You had three minutes to get to class. A hundred-eighty seconds to rush from room to room, always on the opposite sides of campus – do-able, as long as you didn’t have to fetch something from a locker or another spot. Do-able, if you could run fast, leap over crouching freshmen, and dodge slow-moving teachers. Do-able, as in the new book “Admissions” by Kendra James, if you didn’t have other frustrations to deal with.

“Admissions: A Memoir of Surviving Boarding School” by Kendra James.

For three years after college, Kendra James’ Saturday mornings were set: she spent them speaking to low-income parents and prospective students at a private high school on the upper east side of Manhattan, talking about the benefits of private school and the “golden tickets” that would pay for this opportunity. She spoke from experience: James had graduated from Taft, a private high school in Connecticut.

That had been a natural conclusion: after the school began accepting African Americans, James’ father was of the first Black graduates. This made James a legacy student, and she was used to being at Taft, she even knew some of the teachers.
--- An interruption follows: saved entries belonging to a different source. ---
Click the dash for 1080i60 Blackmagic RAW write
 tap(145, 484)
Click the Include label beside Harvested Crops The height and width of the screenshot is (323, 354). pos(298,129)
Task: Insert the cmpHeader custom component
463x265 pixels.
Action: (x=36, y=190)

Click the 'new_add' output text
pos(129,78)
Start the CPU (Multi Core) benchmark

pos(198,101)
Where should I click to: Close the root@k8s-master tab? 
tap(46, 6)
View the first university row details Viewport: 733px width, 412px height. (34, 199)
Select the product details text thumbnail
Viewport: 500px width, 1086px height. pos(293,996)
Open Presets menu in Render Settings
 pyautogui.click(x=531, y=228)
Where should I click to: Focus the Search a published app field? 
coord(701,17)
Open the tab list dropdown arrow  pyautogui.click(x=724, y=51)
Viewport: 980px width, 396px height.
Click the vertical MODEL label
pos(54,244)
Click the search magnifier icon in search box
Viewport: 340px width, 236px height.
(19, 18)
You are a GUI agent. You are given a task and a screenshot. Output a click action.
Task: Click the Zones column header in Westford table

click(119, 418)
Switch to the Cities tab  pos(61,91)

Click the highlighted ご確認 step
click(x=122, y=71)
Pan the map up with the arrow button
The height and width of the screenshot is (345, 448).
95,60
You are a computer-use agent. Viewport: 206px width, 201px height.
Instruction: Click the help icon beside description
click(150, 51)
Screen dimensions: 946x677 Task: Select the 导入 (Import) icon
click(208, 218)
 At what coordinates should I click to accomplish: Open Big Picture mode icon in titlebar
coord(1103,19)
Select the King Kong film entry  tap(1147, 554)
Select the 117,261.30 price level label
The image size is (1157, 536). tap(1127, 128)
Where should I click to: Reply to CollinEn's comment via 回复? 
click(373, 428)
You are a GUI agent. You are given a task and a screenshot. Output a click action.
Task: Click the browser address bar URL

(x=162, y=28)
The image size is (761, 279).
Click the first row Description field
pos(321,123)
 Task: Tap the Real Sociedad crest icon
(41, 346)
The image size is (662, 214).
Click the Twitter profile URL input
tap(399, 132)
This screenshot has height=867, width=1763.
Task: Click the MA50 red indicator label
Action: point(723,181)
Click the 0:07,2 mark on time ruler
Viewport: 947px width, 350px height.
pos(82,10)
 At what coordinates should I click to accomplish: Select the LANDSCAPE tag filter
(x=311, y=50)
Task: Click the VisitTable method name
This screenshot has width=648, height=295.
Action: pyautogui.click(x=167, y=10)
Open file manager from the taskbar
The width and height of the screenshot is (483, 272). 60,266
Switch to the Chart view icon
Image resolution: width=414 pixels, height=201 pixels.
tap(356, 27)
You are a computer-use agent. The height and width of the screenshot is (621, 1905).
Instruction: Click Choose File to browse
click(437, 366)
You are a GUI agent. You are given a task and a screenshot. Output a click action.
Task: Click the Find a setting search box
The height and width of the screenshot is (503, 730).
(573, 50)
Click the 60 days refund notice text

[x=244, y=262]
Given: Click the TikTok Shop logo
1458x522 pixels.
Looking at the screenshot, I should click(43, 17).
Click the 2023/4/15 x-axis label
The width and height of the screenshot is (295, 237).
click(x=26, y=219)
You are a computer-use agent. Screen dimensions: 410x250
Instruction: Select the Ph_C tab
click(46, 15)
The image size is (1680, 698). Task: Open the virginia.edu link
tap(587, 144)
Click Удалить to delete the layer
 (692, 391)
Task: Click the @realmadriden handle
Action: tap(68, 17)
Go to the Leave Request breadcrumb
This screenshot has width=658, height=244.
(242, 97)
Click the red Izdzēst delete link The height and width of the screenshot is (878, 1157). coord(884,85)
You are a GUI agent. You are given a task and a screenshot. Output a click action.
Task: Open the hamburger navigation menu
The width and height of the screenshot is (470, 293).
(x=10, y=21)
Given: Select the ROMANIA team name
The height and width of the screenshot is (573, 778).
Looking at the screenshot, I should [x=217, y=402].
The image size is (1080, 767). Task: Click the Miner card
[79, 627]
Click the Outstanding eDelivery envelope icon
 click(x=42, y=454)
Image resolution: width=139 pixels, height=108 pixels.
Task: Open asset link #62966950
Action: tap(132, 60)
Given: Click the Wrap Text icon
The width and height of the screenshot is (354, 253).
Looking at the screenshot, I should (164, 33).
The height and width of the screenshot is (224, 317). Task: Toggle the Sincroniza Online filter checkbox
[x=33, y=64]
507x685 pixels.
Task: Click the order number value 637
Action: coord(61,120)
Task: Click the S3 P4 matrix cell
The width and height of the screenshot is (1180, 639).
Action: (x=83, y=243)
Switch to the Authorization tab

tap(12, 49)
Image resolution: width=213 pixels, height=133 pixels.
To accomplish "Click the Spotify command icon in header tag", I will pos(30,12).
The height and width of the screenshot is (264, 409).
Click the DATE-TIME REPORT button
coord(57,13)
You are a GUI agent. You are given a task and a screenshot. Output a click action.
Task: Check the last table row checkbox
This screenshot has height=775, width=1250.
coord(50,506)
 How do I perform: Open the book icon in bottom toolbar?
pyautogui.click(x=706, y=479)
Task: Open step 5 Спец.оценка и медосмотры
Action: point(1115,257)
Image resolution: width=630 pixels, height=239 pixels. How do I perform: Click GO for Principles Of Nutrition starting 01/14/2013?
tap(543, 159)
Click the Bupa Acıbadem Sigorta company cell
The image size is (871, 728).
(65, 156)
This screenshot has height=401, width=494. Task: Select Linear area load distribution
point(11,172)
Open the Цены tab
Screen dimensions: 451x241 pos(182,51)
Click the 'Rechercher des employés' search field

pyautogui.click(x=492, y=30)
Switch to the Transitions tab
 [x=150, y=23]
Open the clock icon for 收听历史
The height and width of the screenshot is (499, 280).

Even so, private school was an adjustment. Making friends was difficult for James then, partly because she was a Black goth nerd who loved Harry Potter and “Xena: Warrior Princess,” and partly because she’d been raised with incorrect perceptions about other Black people. She didn’t know that rap music and intelligence could exist together, or how to “code switch.” It even took a while for her to understand that not all insults were really insults.

By the beginning of her second year, her “mid” or sophomore year, James had a string of friends and plenty of confidence. Her nerdiness had a place at Taft, she’d learned to fit in, and she was mostly happy there with a new best friend and dreams of romance.

But there were things that bothered her, that she didn’t quite have the words for yet. There was quiet racism sometimes, and “microaggressions” that James absolutely noticed – just as she saw the racism in a huge, life-changing accusation for a crime she didn’t do ...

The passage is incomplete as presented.